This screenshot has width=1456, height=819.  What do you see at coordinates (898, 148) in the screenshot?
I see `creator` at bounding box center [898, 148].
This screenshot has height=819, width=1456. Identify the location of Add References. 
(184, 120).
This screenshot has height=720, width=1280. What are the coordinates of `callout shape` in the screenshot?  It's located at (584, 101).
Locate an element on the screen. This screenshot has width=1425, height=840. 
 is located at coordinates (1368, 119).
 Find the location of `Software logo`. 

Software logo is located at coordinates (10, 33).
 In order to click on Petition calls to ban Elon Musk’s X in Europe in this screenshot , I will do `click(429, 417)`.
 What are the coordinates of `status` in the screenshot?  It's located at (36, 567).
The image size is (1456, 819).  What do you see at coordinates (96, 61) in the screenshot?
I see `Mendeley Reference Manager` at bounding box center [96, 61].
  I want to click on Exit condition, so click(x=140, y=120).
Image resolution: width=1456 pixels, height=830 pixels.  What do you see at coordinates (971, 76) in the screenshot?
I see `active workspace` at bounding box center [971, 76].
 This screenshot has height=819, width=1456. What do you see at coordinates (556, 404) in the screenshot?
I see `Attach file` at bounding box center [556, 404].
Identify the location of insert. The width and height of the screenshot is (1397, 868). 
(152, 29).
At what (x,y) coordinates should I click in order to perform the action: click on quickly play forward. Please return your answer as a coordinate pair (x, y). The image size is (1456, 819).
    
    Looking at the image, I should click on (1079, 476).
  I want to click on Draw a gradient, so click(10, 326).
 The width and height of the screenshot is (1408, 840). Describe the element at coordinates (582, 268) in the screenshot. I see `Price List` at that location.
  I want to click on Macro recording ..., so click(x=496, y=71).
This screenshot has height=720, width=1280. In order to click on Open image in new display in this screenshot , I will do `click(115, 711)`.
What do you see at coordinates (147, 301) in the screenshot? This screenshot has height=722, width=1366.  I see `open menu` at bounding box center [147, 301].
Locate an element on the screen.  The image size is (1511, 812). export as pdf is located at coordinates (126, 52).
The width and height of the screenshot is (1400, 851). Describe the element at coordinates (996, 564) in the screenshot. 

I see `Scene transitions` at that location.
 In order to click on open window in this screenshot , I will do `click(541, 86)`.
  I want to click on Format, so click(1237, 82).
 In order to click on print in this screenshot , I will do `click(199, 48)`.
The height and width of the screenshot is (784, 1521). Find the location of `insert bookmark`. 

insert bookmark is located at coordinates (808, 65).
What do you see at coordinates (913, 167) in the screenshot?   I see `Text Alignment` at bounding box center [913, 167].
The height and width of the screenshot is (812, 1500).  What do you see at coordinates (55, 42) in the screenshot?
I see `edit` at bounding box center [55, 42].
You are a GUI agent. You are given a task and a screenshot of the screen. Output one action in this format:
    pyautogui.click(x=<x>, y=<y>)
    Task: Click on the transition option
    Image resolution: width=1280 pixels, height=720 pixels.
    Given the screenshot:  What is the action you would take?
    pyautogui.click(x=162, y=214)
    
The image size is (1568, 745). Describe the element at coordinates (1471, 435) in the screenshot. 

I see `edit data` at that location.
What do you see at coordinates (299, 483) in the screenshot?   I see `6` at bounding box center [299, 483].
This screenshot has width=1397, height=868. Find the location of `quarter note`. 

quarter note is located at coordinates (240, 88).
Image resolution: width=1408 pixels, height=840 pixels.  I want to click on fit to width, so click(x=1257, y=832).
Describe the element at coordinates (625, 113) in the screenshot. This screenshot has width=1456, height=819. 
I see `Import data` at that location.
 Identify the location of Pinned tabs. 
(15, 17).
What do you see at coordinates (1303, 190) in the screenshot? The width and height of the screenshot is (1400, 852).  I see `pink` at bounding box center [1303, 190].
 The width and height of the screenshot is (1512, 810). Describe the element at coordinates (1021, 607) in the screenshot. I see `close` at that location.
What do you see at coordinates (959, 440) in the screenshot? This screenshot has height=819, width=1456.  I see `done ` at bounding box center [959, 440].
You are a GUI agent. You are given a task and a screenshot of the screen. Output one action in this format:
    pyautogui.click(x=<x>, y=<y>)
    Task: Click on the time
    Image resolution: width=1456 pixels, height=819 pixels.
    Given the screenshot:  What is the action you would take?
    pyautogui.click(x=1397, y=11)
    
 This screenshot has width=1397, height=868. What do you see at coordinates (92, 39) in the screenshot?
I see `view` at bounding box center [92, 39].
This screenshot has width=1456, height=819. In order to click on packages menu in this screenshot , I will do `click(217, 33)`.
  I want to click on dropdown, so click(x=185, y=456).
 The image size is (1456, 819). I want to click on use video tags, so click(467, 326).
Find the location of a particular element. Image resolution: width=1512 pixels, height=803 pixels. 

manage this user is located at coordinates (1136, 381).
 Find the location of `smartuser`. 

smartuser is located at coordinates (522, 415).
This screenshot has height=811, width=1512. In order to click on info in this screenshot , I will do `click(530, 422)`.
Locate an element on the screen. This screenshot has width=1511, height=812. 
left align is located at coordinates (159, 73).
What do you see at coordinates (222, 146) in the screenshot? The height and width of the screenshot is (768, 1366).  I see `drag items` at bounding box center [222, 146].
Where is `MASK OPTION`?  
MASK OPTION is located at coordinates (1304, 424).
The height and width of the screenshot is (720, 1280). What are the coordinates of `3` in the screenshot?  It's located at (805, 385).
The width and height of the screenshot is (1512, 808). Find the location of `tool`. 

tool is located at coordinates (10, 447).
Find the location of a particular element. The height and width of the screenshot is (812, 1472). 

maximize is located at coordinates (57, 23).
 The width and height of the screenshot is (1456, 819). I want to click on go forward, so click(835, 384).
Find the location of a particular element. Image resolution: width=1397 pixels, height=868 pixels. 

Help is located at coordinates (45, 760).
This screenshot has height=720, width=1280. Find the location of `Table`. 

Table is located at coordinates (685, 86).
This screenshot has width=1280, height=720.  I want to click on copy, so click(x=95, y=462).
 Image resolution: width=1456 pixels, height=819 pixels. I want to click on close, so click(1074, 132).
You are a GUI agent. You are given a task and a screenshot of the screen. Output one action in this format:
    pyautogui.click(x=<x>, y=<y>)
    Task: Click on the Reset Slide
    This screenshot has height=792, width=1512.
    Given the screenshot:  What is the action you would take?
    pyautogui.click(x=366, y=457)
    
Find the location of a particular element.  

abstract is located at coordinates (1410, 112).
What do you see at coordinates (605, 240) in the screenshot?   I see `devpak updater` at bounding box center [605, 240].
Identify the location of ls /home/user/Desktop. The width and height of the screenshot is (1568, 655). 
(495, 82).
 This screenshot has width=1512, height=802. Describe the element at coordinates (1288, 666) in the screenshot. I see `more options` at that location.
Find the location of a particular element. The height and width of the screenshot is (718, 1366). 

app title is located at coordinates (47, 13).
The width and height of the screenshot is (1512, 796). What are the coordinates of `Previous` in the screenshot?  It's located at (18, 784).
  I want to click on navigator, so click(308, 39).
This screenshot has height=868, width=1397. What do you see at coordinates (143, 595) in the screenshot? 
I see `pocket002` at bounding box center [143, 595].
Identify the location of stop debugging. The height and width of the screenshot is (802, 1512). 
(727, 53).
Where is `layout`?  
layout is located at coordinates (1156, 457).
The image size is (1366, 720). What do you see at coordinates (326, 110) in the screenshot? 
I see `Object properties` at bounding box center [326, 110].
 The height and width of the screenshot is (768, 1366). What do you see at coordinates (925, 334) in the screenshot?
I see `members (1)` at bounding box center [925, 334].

◆ ◆ ◆ ◆ ◆ ◆ ◆

_Obiettivo dichiarato:_ Trascrivi parola per parola queste righe, senza cambiare nulla: la copia deve coprire tutto il materiale.

_Risposta all'esercizio:_
This screenshot has width=1456, height=819.  What do you see at coordinates (898, 148) in the screenshot?
I see `creator` at bounding box center [898, 148].
This screenshot has height=819, width=1456. Identify the location of Add References. 
(184, 120).
This screenshot has height=720, width=1280. What are the coordinates of `callout shape` in the screenshot?  It's located at (584, 101).
Locate an element on the screen. This screenshot has width=1425, height=840. 
 is located at coordinates (1368, 119).
 Find the location of `Software logo`. 

Software logo is located at coordinates (10, 33).
 In order to click on Petition calls to ban Elon Musk’s X in Europe in this screenshot , I will do `click(429, 417)`.
 What are the coordinates of `status` in the screenshot?  It's located at (36, 567).
The image size is (1456, 819).  What do you see at coordinates (96, 61) in the screenshot?
I see `Mendeley Reference Manager` at bounding box center [96, 61].
  I want to click on Exit condition, so click(x=140, y=120).
Image resolution: width=1456 pixels, height=830 pixels.  What do you see at coordinates (971, 76) in the screenshot?
I see `active workspace` at bounding box center [971, 76].
 This screenshot has height=819, width=1456. What do you see at coordinates (556, 404) in the screenshot?
I see `Attach file` at bounding box center [556, 404].
Identify the location of insert. The width and height of the screenshot is (1397, 868). 
(152, 29).
At what (x,y) coordinates should I click in order to perform the action: click on quickly play forward. Please return your answer as a coordinate pair (x, y). The image size is (1456, 819).
    
    Looking at the image, I should click on (1079, 476).
  I want to click on Draw a gradient, so click(10, 326).
 The width and height of the screenshot is (1408, 840). Describe the element at coordinates (582, 268) in the screenshot. I see `Price List` at that location.
  I want to click on Macro recording ..., so click(x=496, y=71).
This screenshot has height=720, width=1280. In order to click on Open image in new display in this screenshot , I will do `click(115, 711)`.
What do you see at coordinates (147, 301) in the screenshot? This screenshot has height=722, width=1366.  I see `open menu` at bounding box center [147, 301].
Locate an element on the screen.  The image size is (1511, 812). export as pdf is located at coordinates (126, 52).
The width and height of the screenshot is (1400, 851). Describe the element at coordinates (996, 564) in the screenshot. 

I see `Scene transitions` at that location.
 In order to click on open window in this screenshot , I will do `click(541, 86)`.
  I want to click on Format, so click(1237, 82).
 In order to click on print in this screenshot , I will do `click(199, 48)`.
The height and width of the screenshot is (784, 1521). Find the location of `insert bookmark`. 

insert bookmark is located at coordinates (808, 65).
What do you see at coordinates (913, 167) in the screenshot?   I see `Text Alignment` at bounding box center [913, 167].
The height and width of the screenshot is (812, 1500).  What do you see at coordinates (55, 42) in the screenshot?
I see `edit` at bounding box center [55, 42].
You are a GUI agent. You are given a task and a screenshot of the screen. Output one action in this format:
    pyautogui.click(x=<x>, y=<y>)
    Task: Click on the transition option
    Image resolution: width=1280 pixels, height=720 pixels.
    Given the screenshot:  What is the action you would take?
    pyautogui.click(x=162, y=214)
    
The image size is (1568, 745). Describe the element at coordinates (1471, 435) in the screenshot. 

I see `edit data` at that location.
What do you see at coordinates (299, 483) in the screenshot?   I see `6` at bounding box center [299, 483].
This screenshot has width=1397, height=868. Find the location of `quarter note`. 

quarter note is located at coordinates (240, 88).
Image resolution: width=1408 pixels, height=840 pixels.  I want to click on fit to width, so click(x=1257, y=832).
Describe the element at coordinates (625, 113) in the screenshot. This screenshot has width=1456, height=819. 
I see `Import data` at that location.
 Identify the location of Pinned tabs. 
(15, 17).
What do you see at coordinates (1303, 190) in the screenshot? The width and height of the screenshot is (1400, 852).  I see `pink` at bounding box center [1303, 190].
 The width and height of the screenshot is (1512, 810). Describe the element at coordinates (1021, 607) in the screenshot. I see `close` at that location.
What do you see at coordinates (959, 440) in the screenshot? This screenshot has height=819, width=1456.  I see `done ` at bounding box center [959, 440].
You are a GUI agent. You are given a task and a screenshot of the screen. Output one action in this format:
    pyautogui.click(x=<x>, y=<y>)
    Task: Click on the time
    Image resolution: width=1456 pixels, height=819 pixels.
    Given the screenshot:  What is the action you would take?
    pyautogui.click(x=1397, y=11)
    
 This screenshot has width=1397, height=868. What do you see at coordinates (92, 39) in the screenshot?
I see `view` at bounding box center [92, 39].
This screenshot has width=1456, height=819. In order to click on packages menu in this screenshot , I will do `click(217, 33)`.
  I want to click on dropdown, so click(x=185, y=456).
 The image size is (1456, 819). I want to click on use video tags, so click(467, 326).
Find the location of a particular element. Image resolution: width=1512 pixels, height=803 pixels. 

manage this user is located at coordinates (1136, 381).
 Find the location of `smartuser`. 

smartuser is located at coordinates (522, 415).
This screenshot has height=811, width=1512. In order to click on info in this screenshot , I will do `click(530, 422)`.
Locate an element on the screen. This screenshot has width=1511, height=812. 
left align is located at coordinates (159, 73).
What do you see at coordinates (222, 146) in the screenshot? The height and width of the screenshot is (768, 1366).  I see `drag items` at bounding box center [222, 146].
Where is `MASK OPTION`?  
MASK OPTION is located at coordinates (1304, 424).
The height and width of the screenshot is (720, 1280). What are the coordinates of `3` in the screenshot?  It's located at (805, 385).
The width and height of the screenshot is (1512, 808). Find the location of `tool`. 

tool is located at coordinates (10, 447).
Find the location of a particular element. The height and width of the screenshot is (812, 1472). 

maximize is located at coordinates (57, 23).
 The width and height of the screenshot is (1456, 819). I want to click on go forward, so click(835, 384).
Find the location of a particular element. Image resolution: width=1397 pixels, height=868 pixels. 

Help is located at coordinates (45, 760).
This screenshot has height=720, width=1280. Find the location of `Table`. 

Table is located at coordinates (685, 86).
This screenshot has width=1280, height=720.  I want to click on copy, so click(x=95, y=462).
 Image resolution: width=1456 pixels, height=819 pixels. I want to click on close, so click(1074, 132).
You are a GUI agent. You are given a task and a screenshot of the screen. Output one action in this format:
    pyautogui.click(x=<x>, y=<y>)
    Task: Click on the Reset Slide
    This screenshot has height=792, width=1512.
    Given the screenshot:  What is the action you would take?
    pyautogui.click(x=366, y=457)
    
Find the location of a particular element.  

abstract is located at coordinates (1410, 112).
What do you see at coordinates (605, 240) in the screenshot?   I see `devpak updater` at bounding box center [605, 240].
Identify the location of ls /home/user/Desktop. The width and height of the screenshot is (1568, 655). 
(495, 82).
 This screenshot has width=1512, height=802. Describe the element at coordinates (1288, 666) in the screenshot. I see `more options` at that location.
Find the location of a particular element. The height and width of the screenshot is (718, 1366). 

app title is located at coordinates (47, 13).
The width and height of the screenshot is (1512, 796). What are the coordinates of `Previous` in the screenshot?  It's located at (18, 784).
  I want to click on navigator, so click(308, 39).
This screenshot has height=868, width=1397. What do you see at coordinates (143, 595) in the screenshot? 
I see `pocket002` at bounding box center [143, 595].
Identify the location of stop debugging. The height and width of the screenshot is (802, 1512). 
(727, 53).
Where is `layout`?  
layout is located at coordinates (1156, 457).
The image size is (1366, 720). What do you see at coordinates (326, 110) in the screenshot? 
I see `Object properties` at bounding box center [326, 110].
 The height and width of the screenshot is (768, 1366). What do you see at coordinates (925, 334) in the screenshot?
I see `members (1)` at bounding box center [925, 334].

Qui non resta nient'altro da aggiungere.